Pourquoi les programmes appuyés par le FMI ont-ils un effet positif sur les dépenses de santé? Comme nous le suggérions dans nos précédents travaux, cela tient, entre autres, à l’accent que mettent ces programmes sur les réformes fiscales, qui augmentent les recettes et permettent d’aider les pays à accroître les dépenses sociales sans compromettre la viabilité budgétaire. En outre, dans la mesure où les programmes entraînent une plus forte croissance économique, ces programmes appuyés par le FMI peuvent contribuer à dégager la marge de manœuvre budgétaire nécessaire (notamment en assurant une hausse plus solide des recettes) pour financer ces dépenses. Une autre raison est l’effet catalyseur des programmes appuyés par le FMI sur le financement des bailleurs de fonds, qui permet aussi d’élargir l’éventail de ressources disponibles pour financer les dépenses prioritaires tant en matière de santé que dans d’autres domaines. Plus récemment, l’ajout dans les programmes appuyés par le FMI de seuils minima de dépenses sociales a également incité les pays à augmenter les dépenses de santé. Le Bureau indépendent d’évaluation du FMI a observé que sur 30 programmes récents, 29 ont intégré ces seuils minima (BEI, 2014).

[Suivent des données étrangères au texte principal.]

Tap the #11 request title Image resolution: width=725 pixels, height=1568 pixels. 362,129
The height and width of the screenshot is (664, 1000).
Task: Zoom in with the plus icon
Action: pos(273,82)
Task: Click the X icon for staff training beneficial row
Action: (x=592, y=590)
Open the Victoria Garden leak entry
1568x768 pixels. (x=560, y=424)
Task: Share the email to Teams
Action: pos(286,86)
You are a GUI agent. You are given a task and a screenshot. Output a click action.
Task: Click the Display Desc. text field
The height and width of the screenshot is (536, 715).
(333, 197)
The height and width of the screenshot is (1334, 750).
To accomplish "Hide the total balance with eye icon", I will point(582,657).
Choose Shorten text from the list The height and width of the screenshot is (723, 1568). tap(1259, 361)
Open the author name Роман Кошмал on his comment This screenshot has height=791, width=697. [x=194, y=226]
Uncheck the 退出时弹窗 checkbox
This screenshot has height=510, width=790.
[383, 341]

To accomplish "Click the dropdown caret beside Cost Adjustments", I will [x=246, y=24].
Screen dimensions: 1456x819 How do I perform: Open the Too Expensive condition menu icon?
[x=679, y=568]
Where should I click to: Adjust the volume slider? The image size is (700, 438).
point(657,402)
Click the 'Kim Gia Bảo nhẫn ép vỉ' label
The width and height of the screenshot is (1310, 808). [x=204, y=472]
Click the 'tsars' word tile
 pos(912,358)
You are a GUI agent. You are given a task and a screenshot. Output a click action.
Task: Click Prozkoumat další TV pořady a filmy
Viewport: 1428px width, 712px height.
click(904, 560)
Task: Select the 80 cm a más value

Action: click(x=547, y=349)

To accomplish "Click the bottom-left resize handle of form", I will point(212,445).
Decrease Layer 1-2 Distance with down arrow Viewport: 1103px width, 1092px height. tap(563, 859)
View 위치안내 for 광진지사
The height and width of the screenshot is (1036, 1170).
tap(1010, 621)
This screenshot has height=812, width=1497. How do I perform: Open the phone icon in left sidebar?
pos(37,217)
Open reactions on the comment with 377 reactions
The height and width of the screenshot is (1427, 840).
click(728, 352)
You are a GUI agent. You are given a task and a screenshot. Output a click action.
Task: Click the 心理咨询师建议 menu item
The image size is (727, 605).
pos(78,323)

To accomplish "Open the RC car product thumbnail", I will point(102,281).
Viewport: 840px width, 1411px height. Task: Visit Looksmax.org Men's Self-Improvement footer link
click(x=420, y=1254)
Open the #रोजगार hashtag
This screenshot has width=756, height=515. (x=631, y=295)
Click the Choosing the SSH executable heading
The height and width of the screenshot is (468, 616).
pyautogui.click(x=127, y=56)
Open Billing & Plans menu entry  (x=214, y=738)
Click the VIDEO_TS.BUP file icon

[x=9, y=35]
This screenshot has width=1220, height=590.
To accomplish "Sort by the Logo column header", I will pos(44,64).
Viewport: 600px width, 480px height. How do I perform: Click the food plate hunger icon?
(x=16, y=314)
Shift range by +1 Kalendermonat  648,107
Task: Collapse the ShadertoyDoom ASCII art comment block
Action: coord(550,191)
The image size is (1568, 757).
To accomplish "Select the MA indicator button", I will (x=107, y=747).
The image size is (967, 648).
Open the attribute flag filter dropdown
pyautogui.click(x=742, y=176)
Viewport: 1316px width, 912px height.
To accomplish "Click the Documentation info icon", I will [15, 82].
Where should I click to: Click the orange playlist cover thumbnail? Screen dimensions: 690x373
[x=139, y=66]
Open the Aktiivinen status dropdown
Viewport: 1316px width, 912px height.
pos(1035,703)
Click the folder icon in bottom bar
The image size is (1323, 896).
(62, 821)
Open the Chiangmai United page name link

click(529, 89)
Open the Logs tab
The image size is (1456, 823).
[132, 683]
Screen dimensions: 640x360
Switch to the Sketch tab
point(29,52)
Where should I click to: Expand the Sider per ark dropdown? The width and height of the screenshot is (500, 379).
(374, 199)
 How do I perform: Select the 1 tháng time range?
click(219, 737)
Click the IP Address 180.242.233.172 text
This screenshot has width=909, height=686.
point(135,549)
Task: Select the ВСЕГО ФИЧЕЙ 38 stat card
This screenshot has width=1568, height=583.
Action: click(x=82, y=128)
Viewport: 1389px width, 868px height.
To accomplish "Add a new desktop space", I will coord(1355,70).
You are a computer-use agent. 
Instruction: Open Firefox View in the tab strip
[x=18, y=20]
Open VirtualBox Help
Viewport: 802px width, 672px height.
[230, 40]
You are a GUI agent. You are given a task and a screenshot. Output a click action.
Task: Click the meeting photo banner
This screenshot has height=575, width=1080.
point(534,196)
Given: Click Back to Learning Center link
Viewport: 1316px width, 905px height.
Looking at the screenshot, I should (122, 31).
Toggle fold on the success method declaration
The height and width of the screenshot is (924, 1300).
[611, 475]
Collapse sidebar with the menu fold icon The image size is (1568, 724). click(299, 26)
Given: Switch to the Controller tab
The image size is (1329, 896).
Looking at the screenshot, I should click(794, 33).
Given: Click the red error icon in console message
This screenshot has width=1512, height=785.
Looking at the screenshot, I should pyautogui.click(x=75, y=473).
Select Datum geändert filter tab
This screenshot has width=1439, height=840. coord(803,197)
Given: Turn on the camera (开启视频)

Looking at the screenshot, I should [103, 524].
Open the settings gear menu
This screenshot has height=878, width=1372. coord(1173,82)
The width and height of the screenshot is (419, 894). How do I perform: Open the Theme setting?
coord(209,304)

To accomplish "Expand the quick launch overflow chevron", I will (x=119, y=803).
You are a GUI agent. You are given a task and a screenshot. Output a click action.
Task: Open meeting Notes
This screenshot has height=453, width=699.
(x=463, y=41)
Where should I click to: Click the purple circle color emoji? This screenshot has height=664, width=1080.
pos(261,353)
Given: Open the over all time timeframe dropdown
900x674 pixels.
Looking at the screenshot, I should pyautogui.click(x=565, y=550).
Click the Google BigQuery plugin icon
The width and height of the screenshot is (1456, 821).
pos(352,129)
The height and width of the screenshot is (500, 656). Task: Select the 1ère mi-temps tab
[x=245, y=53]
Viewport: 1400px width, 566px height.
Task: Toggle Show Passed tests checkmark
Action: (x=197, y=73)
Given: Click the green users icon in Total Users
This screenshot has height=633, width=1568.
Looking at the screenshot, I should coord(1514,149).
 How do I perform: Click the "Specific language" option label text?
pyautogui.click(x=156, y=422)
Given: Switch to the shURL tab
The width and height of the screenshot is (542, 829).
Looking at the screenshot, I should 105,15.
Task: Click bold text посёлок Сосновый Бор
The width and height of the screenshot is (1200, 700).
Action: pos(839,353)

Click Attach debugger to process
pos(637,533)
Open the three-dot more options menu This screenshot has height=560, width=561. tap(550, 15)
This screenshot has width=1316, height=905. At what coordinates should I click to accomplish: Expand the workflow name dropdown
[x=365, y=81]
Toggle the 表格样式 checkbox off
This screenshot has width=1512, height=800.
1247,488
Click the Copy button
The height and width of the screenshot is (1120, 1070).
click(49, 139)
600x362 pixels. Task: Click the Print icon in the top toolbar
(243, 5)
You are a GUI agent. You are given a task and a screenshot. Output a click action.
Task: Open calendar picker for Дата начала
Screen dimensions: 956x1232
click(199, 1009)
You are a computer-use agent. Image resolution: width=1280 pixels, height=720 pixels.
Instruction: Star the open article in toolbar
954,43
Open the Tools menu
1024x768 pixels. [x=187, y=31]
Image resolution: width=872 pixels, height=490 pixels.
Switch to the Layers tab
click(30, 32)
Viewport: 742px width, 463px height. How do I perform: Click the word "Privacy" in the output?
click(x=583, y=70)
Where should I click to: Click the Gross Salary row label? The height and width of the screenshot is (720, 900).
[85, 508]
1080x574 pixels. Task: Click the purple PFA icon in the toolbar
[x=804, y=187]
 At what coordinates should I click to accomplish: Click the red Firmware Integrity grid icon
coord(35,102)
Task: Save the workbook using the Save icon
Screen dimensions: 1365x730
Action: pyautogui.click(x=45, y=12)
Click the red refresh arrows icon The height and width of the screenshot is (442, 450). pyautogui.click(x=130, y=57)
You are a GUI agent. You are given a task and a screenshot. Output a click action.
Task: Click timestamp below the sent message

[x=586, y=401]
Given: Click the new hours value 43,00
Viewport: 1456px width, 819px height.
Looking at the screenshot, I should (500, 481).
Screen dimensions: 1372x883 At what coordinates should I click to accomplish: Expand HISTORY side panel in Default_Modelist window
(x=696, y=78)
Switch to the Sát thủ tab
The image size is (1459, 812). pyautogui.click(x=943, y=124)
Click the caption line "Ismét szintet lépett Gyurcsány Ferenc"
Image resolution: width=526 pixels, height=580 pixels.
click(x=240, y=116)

En conclusion, les données récentes continuent d’indiquer que les programmes appuyés par le FMI sont compatibles avec les projets des pays d’augmenter leurs dépenses publiques de santé. La hausse des dépenses de santé n’est bien entendu qu’un morceau du puzzle pour aboutir à une amélioration des résultats de santé : les pays doivent aussi se consacrer en particulier à des réformes qui permettent d’améliorer l’efficience de ces dépenses, dans la mesure où de telles améliorations sont possibles (Coady, Francese, et Shang, 2014).